Incluído aqui deve haver apoio para as nacionalidades oprimidas dentro da Europa; os catalães, bascos, irlandeses e curdos, através das fronteiras da Europa. Se reunirmos essas forças militantes internacionalistas, poderíamos tomar medidas para construir novos partidos combatentes contra não apenas o neoliberalismo, mas também contra o capitalismo e o imperialismo. Uma tarefa vital de tais partidos é a solidariedade internacional com movimentos revolucionários como os da Primavera Árabe ou os movimentos no Sudão e na Argélia de hoje. Nem devemos esquecer a solidariedade com a oposição a Trump nos EUA, ou a Bolsonaro no Brasil.

Esses partidos, no entanto, precisarão não apenas de unidade de ação em torno de todas essas questões, mas de um programa de ação que ligue essas lutas à luta pelos governos dos trabalhadores em todos os estados e um Estados Unidos Socialistas da Europa.

É precisamente esta alternativa fundamental à unificação imperialista e ao isolamento nacionalista que faltam à classe trabalhadora e à esquerda "radical". Devido à falta de tal programa, tal perspectiva, ela se mostra regularmente incapaz de resolver todos os grandes problemas do continente, condenando-se à impotência ou a uma política de perseguir as várias alas da classe dominante.

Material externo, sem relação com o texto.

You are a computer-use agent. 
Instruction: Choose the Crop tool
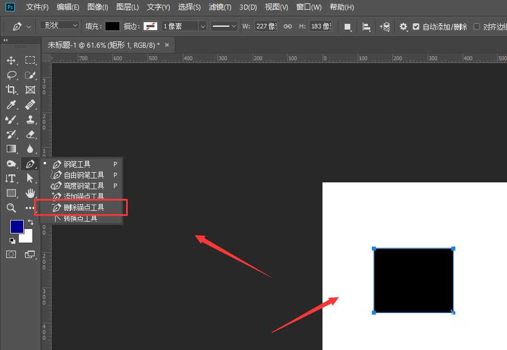point(11,90)
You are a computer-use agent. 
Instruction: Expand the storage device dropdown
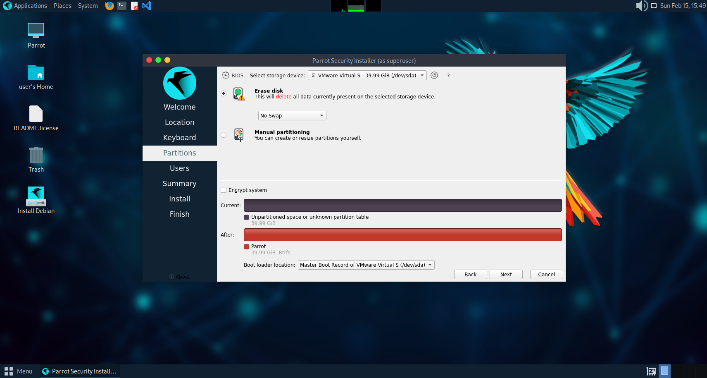[x=367, y=75]
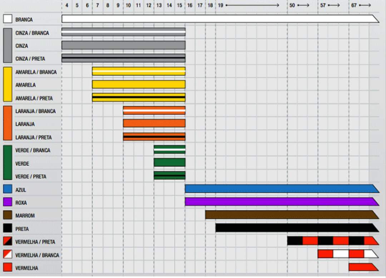Click the white BRANCA color swatch
Viewport: 386px width, 278px height.
click(8, 19)
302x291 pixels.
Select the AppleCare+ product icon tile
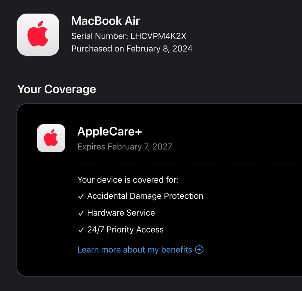51,138
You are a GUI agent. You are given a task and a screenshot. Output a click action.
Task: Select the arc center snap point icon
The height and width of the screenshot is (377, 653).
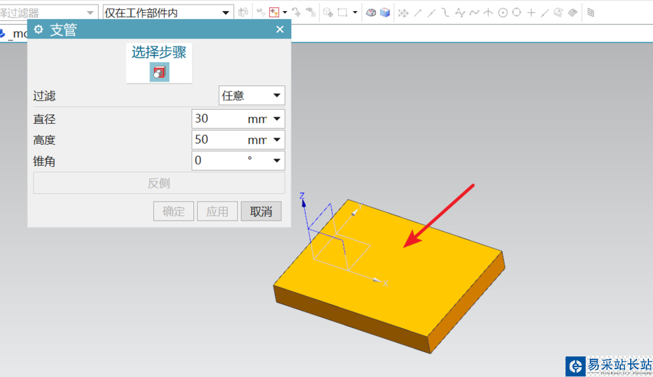[x=503, y=12]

A palavra de ordem da "Estados Unidos Socialistas da Europa", uma Europa baseada no planejamento democrático e no governo dos trabalhadores, não é, portanto, uma visão "abstrata" ou distante do futuro na crise atual, é a única alternativa realista ao nacionalismo e ao imperialismo, por mais difícil que seja lutar por isso. Por esta razão, a Liga pela Quinta Internacional propõe um programa de ação para a Europa.